Resmimizin tanınmış isimlerinden Komet (Gürkan Coşkun), çalışmalarını insan yaşamı için uzun sayılabilecek 20 yılı aşkın süredir yaşadığı Paris'te sürdürüyor. Onun resmini, Türkiye'de de açtığı sergilerinden tanıyoruz. Artisan'da sürmekte olan sergisinin hemen öncesinde de Dirimart Sanat Galerisi'ndeydi.

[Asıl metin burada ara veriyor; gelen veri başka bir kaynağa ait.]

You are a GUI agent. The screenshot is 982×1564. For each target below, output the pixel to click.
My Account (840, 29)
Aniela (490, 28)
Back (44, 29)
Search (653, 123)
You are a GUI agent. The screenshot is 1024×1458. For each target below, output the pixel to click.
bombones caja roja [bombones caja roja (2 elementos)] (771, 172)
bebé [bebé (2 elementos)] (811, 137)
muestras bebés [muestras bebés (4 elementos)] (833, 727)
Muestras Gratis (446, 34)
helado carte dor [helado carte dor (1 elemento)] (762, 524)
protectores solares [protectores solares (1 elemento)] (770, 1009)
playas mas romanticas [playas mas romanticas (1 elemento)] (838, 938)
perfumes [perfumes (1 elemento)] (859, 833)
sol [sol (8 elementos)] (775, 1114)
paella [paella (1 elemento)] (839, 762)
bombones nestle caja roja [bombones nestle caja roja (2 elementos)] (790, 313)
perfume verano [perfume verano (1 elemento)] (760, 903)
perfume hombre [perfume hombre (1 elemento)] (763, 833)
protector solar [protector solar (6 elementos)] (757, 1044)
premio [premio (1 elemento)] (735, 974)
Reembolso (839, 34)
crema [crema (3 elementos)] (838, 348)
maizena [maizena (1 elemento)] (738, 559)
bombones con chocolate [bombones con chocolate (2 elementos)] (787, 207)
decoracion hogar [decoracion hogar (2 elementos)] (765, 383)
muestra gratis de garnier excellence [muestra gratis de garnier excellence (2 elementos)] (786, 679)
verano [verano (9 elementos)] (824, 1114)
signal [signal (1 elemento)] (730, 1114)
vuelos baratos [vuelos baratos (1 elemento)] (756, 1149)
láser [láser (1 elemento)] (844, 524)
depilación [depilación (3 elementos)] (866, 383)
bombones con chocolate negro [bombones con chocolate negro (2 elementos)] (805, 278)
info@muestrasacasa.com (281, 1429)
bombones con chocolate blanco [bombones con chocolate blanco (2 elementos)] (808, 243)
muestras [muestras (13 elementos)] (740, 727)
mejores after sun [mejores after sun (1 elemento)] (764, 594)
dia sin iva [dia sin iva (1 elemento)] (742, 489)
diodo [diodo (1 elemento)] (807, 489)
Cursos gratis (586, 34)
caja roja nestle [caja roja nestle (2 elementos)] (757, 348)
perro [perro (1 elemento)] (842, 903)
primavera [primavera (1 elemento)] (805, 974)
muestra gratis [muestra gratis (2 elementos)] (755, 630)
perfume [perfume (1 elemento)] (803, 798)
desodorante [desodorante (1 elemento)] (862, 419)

1960'lı yılların İstanbul Devlet Güzel Sanatlar Akademisi'ni bitiren sanatçı; o günler ve kendisiyle aynı yıllarda orada öğrenci olmuş sanatçı arkadaşlarıyla yaptıkları üzerine konuşurken, ''Ne pahasına olursa olsun yalnızca sanatımızla yaşamamız gerektiğine inanıyorduk, bu düşünce büyük ölçüde bizim kuşağımızda ortaya çıktı sanırım'' diyor. Hadi Bara, Zeki Faik İzer, Ahmet Kutsi Tecer, Ahmet Hamdi Tanpınar 'ların eğitmenliğinde geçen günlerden söz ederken de sanat tarihi dersi vermekte olan Burhan Toprak 'la bir anısını hatırlıyor. Ona ''yaşamı ve var olmayı sorguladığını'' söylediğinde, Toprak'ın kendisini o an alıp kütüphaneye götürüşü ve Epikür 'ün 'Yaşamak Zevki' kitabını istetmesi, okumasını söylemesi... Resmin resminin yapıldığı, kötü olsun yaratıcı olsun gibi bir yaklaşımın pek de sözünün edilmediği bir dönemde, ''Daha şiirsel, dışavurumcu, bazen fantastik, kendimize göre kendimizi sanatçı sayıyorduk, daha etütler yapmadan öyle bir tavra girmiştik'' diye anlatıyor aldıkları tepki ve cezanın öncesini. ''Ama'' diyor, ''öğrenci öğrenciyi daha fazla etkiliyor belki, başkaldırıcı bir ortamımız oldu, o zaman Akademi'den başka bir çevre de yok, dışarıda bazı edebiyatçılar var.''

''Sonradan da sevdiler, biliyorlar ne kadar heyecanlı olduğumuzu!..''

Farklı denemeler ve pentür
Komet, o yıllarda farklı denemelere de yer veriyordur sanatında, yerleştirmeler gibi. ''Tüm bunlarda içtendik'' derken, pentüre yoğunlaşmanın günümüze özgü zorlukları da olduğunu belirtiyor: ''20. yy'da gelmiş geçmiş bütün görsel sanatın arkeolojisi yapıldı, başındayken bir sürü şey, geçmiş uygarlıkların bıraktığı eserler gibi... Yeterince ilgi gösterilmiyordu asrın başında bir Rönesans primitiflerine ya da mağara devri resimlerine... Bugün ise farklı ve bütün bunlardan sonra hiç kolay değil pentür yapmak...''

Komet, ''Sanat eseri bir öneri, o önerinin radikal olması lazım, öneriyi nasıl daha iyi sunabilirsin sorusuyla biçimlenir kompozisyon'' derken özellikle şu sözcüklerle destekliyor bu savını: ''Yoksa üçgen olmuş vb bu değil. Fazlalıklar atılır, söylemek istediğin şeyi daha rahat sunabilmek için. Ama azlık da iyi değildir... Genellikle dikdörtgen içinde çalışıyorsak, nasıl bir biçimde yerleştirilmesi gerekiyorsa o 'şeylerin' ...'' Batılı sanatçı yapıtı yalnızca biçim olarak algılamıyor, resmin hikâyesini de görmek onun geçmişinden geliyor. Ya da onun başka bir tanımlamasıyla önemli olan 'neden' yapıldığını, özünü görmek, tam da bu meselenin içinde olmak... Biçim ve özün buluşturulması, karıştırılması sanatçının meselesi.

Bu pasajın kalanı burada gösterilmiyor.